Coercion cohesion coercion

So much loss grief sorrow and confusion as anti immigrant and austerity are packaged and peddled out as new endorsements on the deadly agenda

That callous disregard, greed and exploitation effects the many for the few

More people should question their heroes and gods

Spit out the dinner that you were fed on your knees

That toxic soup of fear, difference and beaten out gratitude for their society

They never gave us shit we always had to take it

White man white woman my brothers and sisters in lower classlessness

remember who you were

Was there ever a good old day ?

You boiled a stone

Attended mass for bread

Took the starver bun with lowered eyes then back to : as we were

On their plantation of capitalism

Working to death and left only with debt, cancer or obesity

As defined by a cash crop

Out of Afrika – we are all connected but these last ones in seem adamant to end us all

You started with her                                                                                     

But now that whiteness obscures into

A slum district of the mind

And dehumanises and separates and carves and cuts and leaves so many dead         

When did you die?

You were standing in 1831 and in the Southmead riots but now I don’t see you so tough

That EC thinks he helped to civilise my folks in Jamaica

Jamaica the in between worlds of imagination and conversion

‘Saving us’ from the markets on the continent that Long accounts would have traded in our death as a more valuable commodity than our life                                                     

Seems in stark contrast with the crest of Canynges or the vegan realities, does it not?
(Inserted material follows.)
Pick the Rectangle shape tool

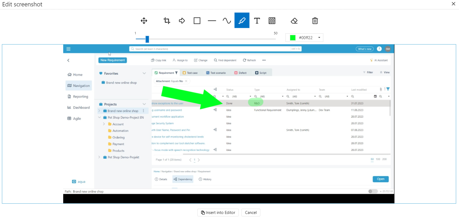click(x=197, y=21)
What would Queen Scotia of Ireland and Scotland say birthing you as she did from far off lands the daughter of Nephatiti

My electric ginger braids are a tribute to the embers of identity orgasmed out in the heat of a moment of love between all that I am

My universality touches moons on a cycle reclaimed from rape

Rebirthing perhaps the great wrath that is within us as

We call our children back

And yet again forgive the trespass

On this line of no in between there is no middle ground

You are not better than me

Your elitism and greed was a curse pending retribution

I can fantasize about your remorse

But I cannot piss on your grave today

I can hold a toast against you or with you for them

For the millions whose blood have paved these streets and for the duped and subdued amongst us

Who with their lives prop up the ‘yous’                                         

And continue to be drowned on a global scale or murdered as your war fodder

You had your chances: crown clergy lords and politicians

It is time to step aside

Your world ending whiteness

Your fading legacy at last

It will soon be over

And as it was in the beginning so shall it be in the end

A corner turns where we will rise to face the sun, bathe in the moonshine, smell the trees, praise the rivers; hold hands and heal together for out of many we are one and one day you will be out of commemoration and memory.

Responses

  1. Hilary Brown Avatar

    Thank you for this it is wonderfully uplifting. I attended Colton girls school in the 1960s and the hat, te deum and smelly bronze chrysanthemum were enforced then too, we also had scant teaching on the fact that our school had been endowed from slavery…but there was a tension and sense of coercion about the school being on public show each year ….one year I forgot my gloves and was so scared of being told off that I used my bus fare to buy some new ones even though it meant walking six miles home….I am white and in my 70s I’ve been reckoning with the racism of those times in my personal and professional life ever since …trying to make amends at many levels and learning to be a better ally. hb

    Like

    1. cleolakecreativity Avatar

      Dear Hilary, thank you for your comment and for sharing your experience.